Мы вошли в отделение милиции.

– Старший сержант Елдырин! – вытянулся по стойке «смирно» дежурный милиционер.

– Сержант Каюков! – вытянулся по стойке «смирно» второй милиционер.

– Вольно, ребята. – Молодцов по-хозяйски плюхнулся в ободранное кресло. – А где остальные?

– На вызов уехали, Григорий Евграфыч, – уважительно ответил старший сержант Елдырин.

– Ладненько. – Суперопер закурил сигарету. – Ну как служится, пацаны?

Каюков с Елдыриным стали рассказывать Молодцову, как им служится, а оперативники тем временем взяли у меня отпечатки пальцев, сфотографировали в фас и профиль и даже попытались обыскать.

– Ручонки от девчонки!! – заверещала я словно резаная.

И для пущего эффекта грохнулась в обморок.

Пока они приводили меня в чувство, брызгая в лицо водой и хлопая по щекам, я размышляла: вот был бы номер, если б при обыске обнаружили два моих пестика.

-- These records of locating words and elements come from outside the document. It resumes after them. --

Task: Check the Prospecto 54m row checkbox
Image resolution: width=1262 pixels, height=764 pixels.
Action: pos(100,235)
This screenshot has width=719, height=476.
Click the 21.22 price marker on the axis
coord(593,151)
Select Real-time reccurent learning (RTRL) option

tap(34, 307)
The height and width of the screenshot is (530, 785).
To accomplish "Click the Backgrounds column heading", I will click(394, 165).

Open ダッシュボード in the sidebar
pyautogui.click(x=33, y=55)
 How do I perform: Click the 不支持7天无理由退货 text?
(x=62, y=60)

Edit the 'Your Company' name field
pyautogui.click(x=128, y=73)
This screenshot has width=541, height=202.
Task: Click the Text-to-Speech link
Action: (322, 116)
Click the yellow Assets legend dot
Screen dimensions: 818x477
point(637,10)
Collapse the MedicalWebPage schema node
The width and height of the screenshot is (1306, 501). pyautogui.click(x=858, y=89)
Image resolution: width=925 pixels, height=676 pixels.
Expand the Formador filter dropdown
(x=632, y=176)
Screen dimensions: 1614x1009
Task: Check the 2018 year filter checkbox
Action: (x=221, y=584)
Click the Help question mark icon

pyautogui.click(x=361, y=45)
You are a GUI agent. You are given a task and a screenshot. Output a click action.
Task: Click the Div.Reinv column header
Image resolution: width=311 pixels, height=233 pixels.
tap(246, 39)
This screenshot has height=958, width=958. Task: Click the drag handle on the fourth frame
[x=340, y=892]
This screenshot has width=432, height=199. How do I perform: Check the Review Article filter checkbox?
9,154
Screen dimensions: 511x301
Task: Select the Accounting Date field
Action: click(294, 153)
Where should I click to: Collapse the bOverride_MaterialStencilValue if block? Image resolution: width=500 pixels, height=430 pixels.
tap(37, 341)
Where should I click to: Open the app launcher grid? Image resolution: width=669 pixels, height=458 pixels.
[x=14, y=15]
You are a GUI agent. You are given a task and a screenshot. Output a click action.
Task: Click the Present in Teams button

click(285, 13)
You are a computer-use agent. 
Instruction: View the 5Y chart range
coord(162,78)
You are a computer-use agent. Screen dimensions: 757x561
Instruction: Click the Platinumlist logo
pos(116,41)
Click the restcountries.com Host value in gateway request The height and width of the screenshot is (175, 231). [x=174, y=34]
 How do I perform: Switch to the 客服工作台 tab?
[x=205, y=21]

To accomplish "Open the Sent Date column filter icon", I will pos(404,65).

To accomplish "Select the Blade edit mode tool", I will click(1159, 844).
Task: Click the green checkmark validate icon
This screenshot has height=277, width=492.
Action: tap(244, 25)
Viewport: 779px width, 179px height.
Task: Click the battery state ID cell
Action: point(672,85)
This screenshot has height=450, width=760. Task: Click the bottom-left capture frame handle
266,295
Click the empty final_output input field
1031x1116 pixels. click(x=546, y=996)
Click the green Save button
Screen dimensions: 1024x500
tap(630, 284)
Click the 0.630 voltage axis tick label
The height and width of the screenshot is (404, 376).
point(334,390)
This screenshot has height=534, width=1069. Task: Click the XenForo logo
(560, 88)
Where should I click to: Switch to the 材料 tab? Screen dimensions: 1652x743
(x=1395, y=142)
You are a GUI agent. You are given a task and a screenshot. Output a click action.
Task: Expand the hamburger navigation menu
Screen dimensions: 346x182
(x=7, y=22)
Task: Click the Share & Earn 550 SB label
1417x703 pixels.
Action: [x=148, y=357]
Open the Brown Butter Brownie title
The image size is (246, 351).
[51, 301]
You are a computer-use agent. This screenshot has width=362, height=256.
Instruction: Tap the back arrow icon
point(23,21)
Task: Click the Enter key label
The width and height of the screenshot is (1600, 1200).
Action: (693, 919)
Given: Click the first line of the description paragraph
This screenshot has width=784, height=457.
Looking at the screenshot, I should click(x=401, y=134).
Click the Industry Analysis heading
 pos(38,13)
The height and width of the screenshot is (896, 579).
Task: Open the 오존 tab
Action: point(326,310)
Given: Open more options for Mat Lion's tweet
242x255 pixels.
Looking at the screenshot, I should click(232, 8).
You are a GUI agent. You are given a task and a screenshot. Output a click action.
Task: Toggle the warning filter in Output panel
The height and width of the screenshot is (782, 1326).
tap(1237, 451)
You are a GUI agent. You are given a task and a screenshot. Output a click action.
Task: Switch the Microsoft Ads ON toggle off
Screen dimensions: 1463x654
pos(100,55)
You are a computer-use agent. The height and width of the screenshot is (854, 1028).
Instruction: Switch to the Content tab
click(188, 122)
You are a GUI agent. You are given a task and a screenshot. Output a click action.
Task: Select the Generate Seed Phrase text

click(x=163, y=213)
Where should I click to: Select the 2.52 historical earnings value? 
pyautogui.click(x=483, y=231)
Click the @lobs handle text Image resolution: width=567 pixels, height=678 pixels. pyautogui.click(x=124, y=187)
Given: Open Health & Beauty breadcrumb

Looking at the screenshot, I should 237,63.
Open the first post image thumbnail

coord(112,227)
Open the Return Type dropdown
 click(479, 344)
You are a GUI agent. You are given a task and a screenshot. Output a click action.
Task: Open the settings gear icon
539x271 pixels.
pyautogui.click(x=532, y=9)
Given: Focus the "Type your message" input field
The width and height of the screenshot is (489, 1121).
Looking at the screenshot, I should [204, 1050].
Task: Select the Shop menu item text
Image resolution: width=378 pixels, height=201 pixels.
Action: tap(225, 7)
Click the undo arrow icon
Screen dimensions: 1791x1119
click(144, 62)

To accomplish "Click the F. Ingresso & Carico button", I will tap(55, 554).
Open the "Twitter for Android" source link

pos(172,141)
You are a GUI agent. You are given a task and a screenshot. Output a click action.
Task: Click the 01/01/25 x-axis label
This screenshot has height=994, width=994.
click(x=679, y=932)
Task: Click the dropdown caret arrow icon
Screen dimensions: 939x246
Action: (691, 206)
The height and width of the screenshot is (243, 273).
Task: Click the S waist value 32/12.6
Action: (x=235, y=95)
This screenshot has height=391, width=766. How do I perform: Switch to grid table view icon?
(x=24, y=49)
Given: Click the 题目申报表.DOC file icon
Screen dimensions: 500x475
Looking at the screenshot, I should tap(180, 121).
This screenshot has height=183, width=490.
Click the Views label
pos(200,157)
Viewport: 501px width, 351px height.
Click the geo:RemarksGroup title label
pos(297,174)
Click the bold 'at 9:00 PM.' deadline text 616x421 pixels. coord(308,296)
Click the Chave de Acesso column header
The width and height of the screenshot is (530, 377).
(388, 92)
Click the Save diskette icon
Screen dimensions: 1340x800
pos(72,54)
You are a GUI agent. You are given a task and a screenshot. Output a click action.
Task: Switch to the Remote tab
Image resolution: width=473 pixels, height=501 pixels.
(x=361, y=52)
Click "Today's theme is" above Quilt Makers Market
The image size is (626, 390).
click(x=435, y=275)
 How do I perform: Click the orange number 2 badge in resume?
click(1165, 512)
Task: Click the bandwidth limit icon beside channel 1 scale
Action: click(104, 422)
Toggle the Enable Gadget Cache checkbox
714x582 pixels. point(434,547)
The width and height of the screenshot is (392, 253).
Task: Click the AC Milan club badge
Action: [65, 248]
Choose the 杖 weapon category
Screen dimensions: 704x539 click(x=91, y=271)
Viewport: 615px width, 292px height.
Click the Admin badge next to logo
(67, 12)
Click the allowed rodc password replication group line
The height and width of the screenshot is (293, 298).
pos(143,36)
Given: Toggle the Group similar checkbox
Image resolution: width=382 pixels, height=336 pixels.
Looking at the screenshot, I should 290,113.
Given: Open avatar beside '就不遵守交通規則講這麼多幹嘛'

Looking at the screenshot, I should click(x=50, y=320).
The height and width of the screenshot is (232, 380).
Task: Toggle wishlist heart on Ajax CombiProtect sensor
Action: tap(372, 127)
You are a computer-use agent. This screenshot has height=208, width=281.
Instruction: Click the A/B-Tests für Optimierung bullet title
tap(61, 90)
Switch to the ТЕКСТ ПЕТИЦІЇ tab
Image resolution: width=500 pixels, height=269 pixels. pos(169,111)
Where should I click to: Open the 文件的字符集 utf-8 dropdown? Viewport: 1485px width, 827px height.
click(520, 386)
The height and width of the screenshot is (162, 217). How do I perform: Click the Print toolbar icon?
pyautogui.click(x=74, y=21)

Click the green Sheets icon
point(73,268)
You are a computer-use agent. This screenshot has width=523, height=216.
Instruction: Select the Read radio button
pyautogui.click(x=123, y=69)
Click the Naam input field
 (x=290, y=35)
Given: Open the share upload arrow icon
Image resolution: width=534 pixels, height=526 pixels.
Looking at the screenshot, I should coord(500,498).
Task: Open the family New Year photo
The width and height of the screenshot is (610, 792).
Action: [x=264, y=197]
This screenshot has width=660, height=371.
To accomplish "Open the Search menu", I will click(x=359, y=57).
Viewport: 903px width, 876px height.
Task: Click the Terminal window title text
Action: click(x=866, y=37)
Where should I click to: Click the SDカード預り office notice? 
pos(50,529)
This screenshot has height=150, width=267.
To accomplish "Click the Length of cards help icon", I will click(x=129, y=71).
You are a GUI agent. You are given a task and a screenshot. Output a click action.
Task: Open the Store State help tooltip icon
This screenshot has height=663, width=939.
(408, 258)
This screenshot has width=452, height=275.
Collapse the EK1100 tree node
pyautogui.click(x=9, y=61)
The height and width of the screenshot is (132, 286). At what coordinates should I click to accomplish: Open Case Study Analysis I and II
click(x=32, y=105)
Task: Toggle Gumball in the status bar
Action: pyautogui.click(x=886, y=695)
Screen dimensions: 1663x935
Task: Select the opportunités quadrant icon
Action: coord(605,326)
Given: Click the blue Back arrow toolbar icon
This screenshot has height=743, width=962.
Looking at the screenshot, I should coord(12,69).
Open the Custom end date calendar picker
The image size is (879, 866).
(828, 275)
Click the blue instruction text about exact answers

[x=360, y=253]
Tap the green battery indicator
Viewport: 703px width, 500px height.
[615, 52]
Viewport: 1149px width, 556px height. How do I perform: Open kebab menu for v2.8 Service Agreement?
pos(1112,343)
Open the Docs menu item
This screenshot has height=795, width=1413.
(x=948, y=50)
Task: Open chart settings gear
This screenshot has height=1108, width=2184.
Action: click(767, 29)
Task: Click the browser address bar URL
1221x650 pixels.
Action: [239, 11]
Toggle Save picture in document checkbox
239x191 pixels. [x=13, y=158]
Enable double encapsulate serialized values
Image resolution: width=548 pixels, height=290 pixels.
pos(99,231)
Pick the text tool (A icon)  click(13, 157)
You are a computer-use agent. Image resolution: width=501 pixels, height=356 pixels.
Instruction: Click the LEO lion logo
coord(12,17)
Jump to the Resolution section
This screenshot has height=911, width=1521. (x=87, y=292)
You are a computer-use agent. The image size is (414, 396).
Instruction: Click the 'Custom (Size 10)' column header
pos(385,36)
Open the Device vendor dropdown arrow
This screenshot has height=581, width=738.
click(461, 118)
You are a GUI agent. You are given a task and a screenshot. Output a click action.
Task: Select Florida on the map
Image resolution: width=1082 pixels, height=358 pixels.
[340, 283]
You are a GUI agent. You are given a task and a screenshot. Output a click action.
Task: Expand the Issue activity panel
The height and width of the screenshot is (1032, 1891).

Тогда бы уж я точно ничего не смогла доказать.

К счастью, обыскивать меня не стали.

– Ну-с, Мухина-Немухина, – начал допрос Григорий Молодцов, – как говорят на Чукотке: «Финита ля комедия». Комедия окончена. Давай, выкладывай, зачем ты убила своего лжепапашу.

– Я вам уже сто раз повторяла; я его не убивала. Его убила певица Лола.

Молодцов раздавил окурок в пепельнице.

– Послушай, дорогуша, меня уже тошнит от твоего вранья.

– Я не вру. Подумайте сами, для чего мне его убивать?

– А я откуда знаю? Тебе видней. Короче, признаешь себя виновной в убийстве гражданина Немухина?

– Ни в чем я себя виновной не признаю. Вы сначала отпечатки пальцев с пистолета снимите.

– Да сняли уже, поморщился суперопер.

– И что?

– На рукоятке и спусковом крючке отчетливо видны твои пальчики.

– Врете!! – возмущенно закричала я.

– Григорий Молодцов никогда не врет, дорогуша.

На столе зазвонил телефон. Молодцов взял трубку.

– Ментовка… э-э… милиция. Да, Григорий Молодцов… Так. Так. Та-а-к. Ладненько. Сейчас я со своими ребятами туда подскочу.

Он положил трубку.

– Ну что там опять, Гриша? – устало спросил шофер уазика.

– На Васильевском острове перестрелка. У дворца-музея Меньшикова. Заводи колымагу. Едем! – Молодцов глянул на двух сержантов: – А вы продолжайте допрос.

И «ударная группа» бросилась к выходу.

Елдырин и Каюков недоуменно переглянулись.

Тут я поняла, что судьба дает мне отличный шанс сделать отсюда ноги. Я горько заплакала.

Оба сержанта с тем же недоумением уставились на меня.

– Ты, девочка, не плачь, – строго сказал Каюков. – Ты лучше рассказывай, кого ты там убила?!

– П-папочку, – ответила я плаксивым голосом.

– Как же так? Родного отца-то?! – неодобрительно покачал головой Елдырин. – Непорядок.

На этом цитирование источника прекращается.